L’employeur doit certes se maintenir en veille constante, et s’adapter aux événements sans rester les bras croisés entre deux plans quinquennaux ou annuels. Mais s’il est confronté à un travailleur qui anticipe intellectuellement un danger en lui adressant le reproche de ne pas assez le protéger, il n’aura aucune obligation de le payer s’il ne se présente pas sur son lieu de travail. Car en droit du travail, si tout travail mérite salaire, à l’inverse tout salaire induit travail en principe.


De son côté, le travailleur convaincu de son bon droit dispose de leviers divers, mais plus classiques et à ses risques et périls : saisir le CPPT ou l’inspection du travail, faire appel au conseiller en prévention, réclamer des dommages et intérêts sur la base des principes généraux du droit, ou même démissionner pour faute grave dans le chef de l’employeur.

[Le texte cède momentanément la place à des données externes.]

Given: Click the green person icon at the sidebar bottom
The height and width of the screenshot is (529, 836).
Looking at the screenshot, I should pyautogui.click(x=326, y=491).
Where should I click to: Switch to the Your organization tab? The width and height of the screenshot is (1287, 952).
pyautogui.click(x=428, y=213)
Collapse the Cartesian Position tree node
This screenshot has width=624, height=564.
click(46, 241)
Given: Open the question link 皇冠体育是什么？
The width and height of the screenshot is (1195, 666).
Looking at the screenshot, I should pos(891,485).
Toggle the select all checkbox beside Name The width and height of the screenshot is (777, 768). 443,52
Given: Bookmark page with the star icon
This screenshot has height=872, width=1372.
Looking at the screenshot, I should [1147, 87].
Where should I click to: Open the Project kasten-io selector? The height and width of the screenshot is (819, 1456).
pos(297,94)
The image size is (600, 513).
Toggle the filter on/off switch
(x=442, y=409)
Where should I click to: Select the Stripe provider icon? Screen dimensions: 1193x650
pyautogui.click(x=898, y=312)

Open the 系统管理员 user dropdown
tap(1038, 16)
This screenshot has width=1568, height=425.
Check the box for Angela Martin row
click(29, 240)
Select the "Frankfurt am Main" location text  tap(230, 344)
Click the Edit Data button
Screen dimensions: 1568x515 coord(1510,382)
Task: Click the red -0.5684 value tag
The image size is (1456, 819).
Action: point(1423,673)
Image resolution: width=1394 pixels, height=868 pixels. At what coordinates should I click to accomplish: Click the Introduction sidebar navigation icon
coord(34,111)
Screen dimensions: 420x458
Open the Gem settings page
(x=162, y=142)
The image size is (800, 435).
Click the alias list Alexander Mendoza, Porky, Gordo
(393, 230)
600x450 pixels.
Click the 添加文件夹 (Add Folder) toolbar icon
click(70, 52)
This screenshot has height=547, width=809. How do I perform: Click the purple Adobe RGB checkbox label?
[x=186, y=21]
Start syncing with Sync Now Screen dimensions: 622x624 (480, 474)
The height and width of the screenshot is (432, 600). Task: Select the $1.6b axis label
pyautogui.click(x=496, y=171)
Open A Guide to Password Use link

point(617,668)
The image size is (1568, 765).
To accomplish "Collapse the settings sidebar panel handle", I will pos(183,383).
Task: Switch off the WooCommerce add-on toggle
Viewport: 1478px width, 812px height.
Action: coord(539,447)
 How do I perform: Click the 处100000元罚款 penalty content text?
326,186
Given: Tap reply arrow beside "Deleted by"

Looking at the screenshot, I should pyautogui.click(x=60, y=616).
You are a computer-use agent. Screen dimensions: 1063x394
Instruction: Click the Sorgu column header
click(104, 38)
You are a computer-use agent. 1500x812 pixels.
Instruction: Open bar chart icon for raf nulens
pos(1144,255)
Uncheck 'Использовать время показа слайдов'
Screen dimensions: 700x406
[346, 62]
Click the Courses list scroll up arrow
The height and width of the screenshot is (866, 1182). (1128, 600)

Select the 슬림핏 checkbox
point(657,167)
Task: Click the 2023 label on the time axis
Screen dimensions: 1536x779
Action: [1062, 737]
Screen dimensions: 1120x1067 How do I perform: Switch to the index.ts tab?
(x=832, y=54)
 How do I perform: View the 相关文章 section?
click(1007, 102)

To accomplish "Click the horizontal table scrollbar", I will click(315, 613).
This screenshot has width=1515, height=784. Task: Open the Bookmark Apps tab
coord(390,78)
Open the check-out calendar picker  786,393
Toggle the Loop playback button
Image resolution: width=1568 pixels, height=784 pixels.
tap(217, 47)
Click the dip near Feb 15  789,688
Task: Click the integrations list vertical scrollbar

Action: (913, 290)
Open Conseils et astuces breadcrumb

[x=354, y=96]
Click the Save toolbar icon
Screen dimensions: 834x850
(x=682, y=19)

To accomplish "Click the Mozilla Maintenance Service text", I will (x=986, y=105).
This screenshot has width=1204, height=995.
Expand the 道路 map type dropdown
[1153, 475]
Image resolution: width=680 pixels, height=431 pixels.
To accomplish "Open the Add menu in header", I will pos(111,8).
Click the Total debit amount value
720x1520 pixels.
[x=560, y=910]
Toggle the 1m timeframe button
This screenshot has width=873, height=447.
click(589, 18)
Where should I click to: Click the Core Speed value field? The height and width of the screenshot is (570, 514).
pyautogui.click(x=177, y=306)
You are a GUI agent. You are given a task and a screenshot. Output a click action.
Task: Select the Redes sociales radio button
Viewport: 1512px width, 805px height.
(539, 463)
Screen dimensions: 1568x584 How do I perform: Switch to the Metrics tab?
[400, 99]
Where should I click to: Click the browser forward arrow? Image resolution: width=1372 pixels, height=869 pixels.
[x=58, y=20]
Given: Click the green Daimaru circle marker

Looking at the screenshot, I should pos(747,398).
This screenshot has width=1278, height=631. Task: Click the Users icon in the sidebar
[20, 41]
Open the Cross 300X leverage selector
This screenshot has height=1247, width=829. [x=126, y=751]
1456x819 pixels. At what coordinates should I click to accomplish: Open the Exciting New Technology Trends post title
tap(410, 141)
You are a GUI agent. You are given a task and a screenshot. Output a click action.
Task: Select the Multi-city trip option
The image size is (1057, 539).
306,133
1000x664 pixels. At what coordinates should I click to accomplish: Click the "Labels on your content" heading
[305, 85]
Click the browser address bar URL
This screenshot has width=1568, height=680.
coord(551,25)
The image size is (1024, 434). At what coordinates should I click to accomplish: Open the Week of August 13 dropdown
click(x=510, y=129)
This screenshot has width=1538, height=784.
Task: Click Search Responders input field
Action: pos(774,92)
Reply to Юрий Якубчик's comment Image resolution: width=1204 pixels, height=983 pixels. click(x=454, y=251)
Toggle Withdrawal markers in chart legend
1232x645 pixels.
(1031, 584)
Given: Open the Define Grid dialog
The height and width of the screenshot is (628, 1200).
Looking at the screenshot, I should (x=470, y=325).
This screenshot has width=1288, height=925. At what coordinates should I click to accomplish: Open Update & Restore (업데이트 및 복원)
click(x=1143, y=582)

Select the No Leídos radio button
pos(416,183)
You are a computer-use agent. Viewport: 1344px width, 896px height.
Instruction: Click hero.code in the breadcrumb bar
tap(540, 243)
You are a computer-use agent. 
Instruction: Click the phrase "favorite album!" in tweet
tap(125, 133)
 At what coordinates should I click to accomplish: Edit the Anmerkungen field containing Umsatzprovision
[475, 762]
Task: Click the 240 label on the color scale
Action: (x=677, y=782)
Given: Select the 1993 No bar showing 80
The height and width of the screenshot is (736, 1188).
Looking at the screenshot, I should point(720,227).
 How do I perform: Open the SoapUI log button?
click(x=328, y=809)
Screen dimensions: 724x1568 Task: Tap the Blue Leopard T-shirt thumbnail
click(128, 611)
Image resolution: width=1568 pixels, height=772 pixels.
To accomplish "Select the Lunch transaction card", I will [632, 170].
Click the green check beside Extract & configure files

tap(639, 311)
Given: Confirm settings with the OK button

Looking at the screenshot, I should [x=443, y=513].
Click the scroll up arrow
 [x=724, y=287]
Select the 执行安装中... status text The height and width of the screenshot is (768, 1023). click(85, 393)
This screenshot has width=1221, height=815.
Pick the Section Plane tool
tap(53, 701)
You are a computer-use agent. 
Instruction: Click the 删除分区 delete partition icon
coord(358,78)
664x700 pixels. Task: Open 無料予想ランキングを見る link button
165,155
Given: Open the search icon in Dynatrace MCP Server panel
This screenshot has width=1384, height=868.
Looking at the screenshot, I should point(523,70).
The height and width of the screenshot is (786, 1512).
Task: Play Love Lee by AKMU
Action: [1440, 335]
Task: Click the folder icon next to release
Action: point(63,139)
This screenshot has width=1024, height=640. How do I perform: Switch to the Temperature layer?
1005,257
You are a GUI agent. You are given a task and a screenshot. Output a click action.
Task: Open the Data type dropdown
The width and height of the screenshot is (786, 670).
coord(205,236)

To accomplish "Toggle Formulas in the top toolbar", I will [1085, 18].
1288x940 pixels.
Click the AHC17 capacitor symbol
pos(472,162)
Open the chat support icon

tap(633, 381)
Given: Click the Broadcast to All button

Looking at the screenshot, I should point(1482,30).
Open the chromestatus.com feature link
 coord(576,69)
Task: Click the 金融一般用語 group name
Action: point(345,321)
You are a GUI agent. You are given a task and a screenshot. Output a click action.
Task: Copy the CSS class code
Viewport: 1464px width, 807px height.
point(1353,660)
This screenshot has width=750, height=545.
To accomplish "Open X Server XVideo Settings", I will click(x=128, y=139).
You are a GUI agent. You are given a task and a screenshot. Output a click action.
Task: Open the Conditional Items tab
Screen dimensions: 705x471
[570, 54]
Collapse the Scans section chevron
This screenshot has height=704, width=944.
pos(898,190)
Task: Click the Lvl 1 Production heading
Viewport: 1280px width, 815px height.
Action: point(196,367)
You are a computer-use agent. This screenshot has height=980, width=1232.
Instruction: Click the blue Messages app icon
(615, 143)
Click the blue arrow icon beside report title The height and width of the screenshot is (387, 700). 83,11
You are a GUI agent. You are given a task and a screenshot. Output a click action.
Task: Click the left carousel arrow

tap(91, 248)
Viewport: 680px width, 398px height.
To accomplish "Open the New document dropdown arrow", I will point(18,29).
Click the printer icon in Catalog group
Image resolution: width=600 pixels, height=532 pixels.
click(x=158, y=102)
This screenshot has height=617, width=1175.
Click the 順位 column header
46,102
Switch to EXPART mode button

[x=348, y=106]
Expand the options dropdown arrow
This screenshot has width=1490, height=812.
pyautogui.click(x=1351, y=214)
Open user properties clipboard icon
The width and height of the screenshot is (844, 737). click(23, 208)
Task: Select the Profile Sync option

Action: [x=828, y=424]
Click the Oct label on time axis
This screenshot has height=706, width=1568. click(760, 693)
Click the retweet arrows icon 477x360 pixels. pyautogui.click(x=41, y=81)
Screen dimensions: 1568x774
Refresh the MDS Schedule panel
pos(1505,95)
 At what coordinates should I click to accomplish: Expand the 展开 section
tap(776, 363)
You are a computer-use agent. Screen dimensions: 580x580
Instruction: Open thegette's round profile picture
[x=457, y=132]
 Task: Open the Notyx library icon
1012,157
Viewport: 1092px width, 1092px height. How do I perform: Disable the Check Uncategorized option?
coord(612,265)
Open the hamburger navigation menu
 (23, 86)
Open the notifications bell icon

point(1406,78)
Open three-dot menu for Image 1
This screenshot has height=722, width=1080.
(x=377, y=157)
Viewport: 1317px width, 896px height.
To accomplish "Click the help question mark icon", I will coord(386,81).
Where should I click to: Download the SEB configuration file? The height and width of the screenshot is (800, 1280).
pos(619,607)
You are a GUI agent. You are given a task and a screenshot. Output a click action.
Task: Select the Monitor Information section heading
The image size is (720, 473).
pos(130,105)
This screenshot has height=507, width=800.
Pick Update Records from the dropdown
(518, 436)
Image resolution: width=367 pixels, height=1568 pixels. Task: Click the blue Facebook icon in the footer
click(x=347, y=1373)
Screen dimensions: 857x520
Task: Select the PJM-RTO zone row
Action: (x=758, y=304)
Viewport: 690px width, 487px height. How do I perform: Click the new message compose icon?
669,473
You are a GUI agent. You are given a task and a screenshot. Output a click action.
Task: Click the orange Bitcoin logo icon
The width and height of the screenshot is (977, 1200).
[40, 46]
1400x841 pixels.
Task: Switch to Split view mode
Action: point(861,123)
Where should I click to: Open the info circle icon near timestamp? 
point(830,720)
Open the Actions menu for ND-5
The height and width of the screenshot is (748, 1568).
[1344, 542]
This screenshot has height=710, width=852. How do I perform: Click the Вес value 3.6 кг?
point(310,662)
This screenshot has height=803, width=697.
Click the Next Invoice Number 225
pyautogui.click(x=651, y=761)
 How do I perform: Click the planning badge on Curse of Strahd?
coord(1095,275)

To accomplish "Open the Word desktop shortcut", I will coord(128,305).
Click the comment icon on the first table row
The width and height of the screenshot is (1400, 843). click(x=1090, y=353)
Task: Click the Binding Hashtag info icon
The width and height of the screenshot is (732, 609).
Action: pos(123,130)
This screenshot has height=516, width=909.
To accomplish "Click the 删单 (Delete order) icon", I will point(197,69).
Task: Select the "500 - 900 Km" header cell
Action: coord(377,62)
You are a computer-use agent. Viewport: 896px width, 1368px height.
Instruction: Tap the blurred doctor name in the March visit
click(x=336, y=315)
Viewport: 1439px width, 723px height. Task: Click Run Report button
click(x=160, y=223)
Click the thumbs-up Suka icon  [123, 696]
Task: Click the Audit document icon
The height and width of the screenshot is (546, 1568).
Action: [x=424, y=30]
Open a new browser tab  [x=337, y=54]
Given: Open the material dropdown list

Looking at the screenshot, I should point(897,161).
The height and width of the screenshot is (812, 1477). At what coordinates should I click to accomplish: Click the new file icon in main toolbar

Le travailleur pourra aussi pousser ses collègues à la grève, ce qui est fondamentalement différent du droit de retrait puisque celle-ci est certes garantie en droit belge, mais ne s’accompagne pas de salaire pendant les jours grevés et non prestés.


En résumé, le droit de retrait constitue une fausse solution miracle, et n’existe pas, à nos yeux, dans notre pays.